**EXCERPTED PASSAGE**
-- Start --

They found one in the second.
Alec Bohm worked a full count and drew a walk to reach first as the Phillies' first base runner of the night, then Brandon Marsh caught a fastball down the middle and rolled it into center to put two on with no out.
J.T. Realmuto stepped up, and he only needed two pitches before he saw his. Ohtani fired a 100 mile per hour fastball down the middle again, Realmuto turned on it in time to send it looping into right-center and all the way to the wall.
Bohm scored, Marsh, too, and Realmuto sprinted around the bases and slid into third for the two-run triple.
REAL-LY CLUTCH! pic.twitter.com/MNrSWIPfo6
— Philadelphia Phillies (@Phillies) October 4, 2025
The armor was pierced. The Phillies were up, 2-0. Then Harrison Bader brought Realmuto home with a sacrifice fly to the warning track in left to make it 3-0.
He just took what he could get.
"You can't really play hero ball," Bader said a few hours before Game 1. "I think keeping it super simple, take your single, having a good at-bat, passing the baton, all these little things will ultimately create a favorable result. You'll have your hero moments. Guys will have hero moments. But you're not thinking that going into the at-bat."
They had to pile up the little things, and help to ensure that Sánchez stayed clear on the other side – for as long as they could manage, that is.
Because the hero moments don't necessarily have to be at the plate either.
Into the fifth with no one out, L.A.'s Andy Pages lined a low sinker off Sánchez into right-center.

-- End --

**DATASET SECTION**

-- Start --

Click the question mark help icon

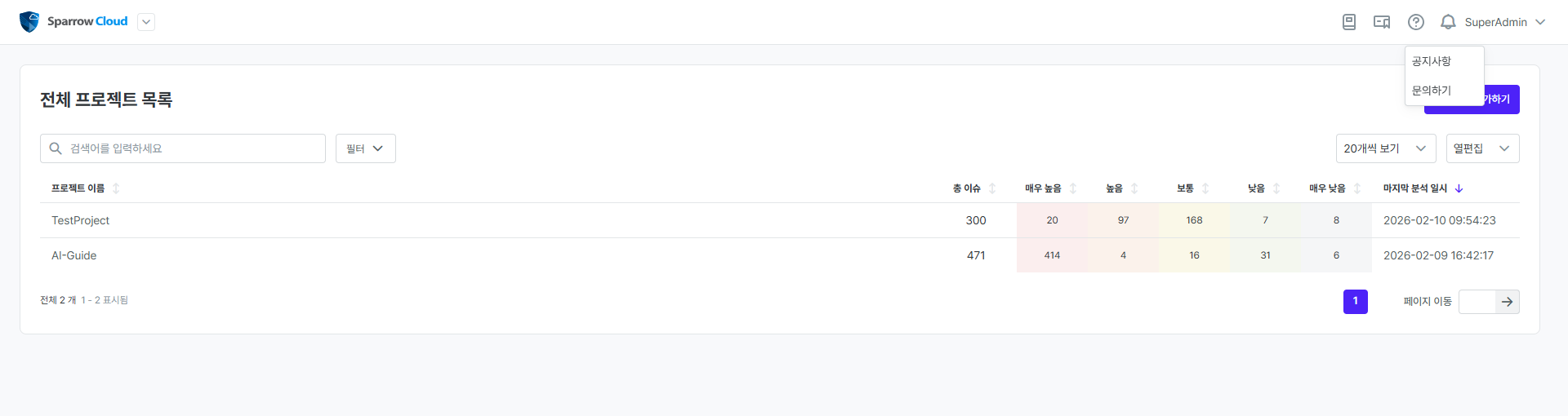[x=1416, y=22]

-- End --

**JOB A**
Reproduce the Phillies game recap word for word from "REAL-LY CLUTCH! pic.twitter.com/MNrSWIPfo6" to "he could get.".
**JOB B**
Extend the Phillies game recap beyond its final sentence, picking up right after Andy Pages's hit into right-center.

**ANSWER A**
REAL-LY CLUTCH! pic.twitter.com/MNrSWIPfo6
— Philadelphia Phillies (@Phillies) October 4, 2025
The armor was pierced. The Phillies were up, 2-0. Then Harrison Bader brought Realmuto home with a sacrifice fly to the warning track in left to make it 3-0.
He just took what he could get.

**ANSWER B**
The ball was dropping quick, and a runner was already at first, but Bader ran it down from center, reached out, and gloved it for the diving catch to hold him up and get an out on the board.
WHAT A PLAY.
— Philadelphia Phillies (@Phillies) October 4, 2025
WHAT A GIFT. pic.twitter.com/8mqg6NBaUo
The Phillies were kept out of trouble, the crowd was chanting "BA-DER!!!" during an ensuing mound visit as the outfielder wiped the grass off his uniform, and Sánchez returned the favor with consecutive strikeouts to get his club through five – including a third punch out of Ohtani looking.
It looked like the Phillies would cruise, or at least everyone at the Bank was holding out hope that they would.
They couldn't.
On top of that, Bader was replaced with Nick Castellanos in the seventh inning and was later said to have exited the game with a left hamstring strain – that Thomson since corrected postgame to groin tightness.
Castellanos went 0-for-2 at the plate in Bader's spot in the order, which included grounding into a double play that ended the seventh.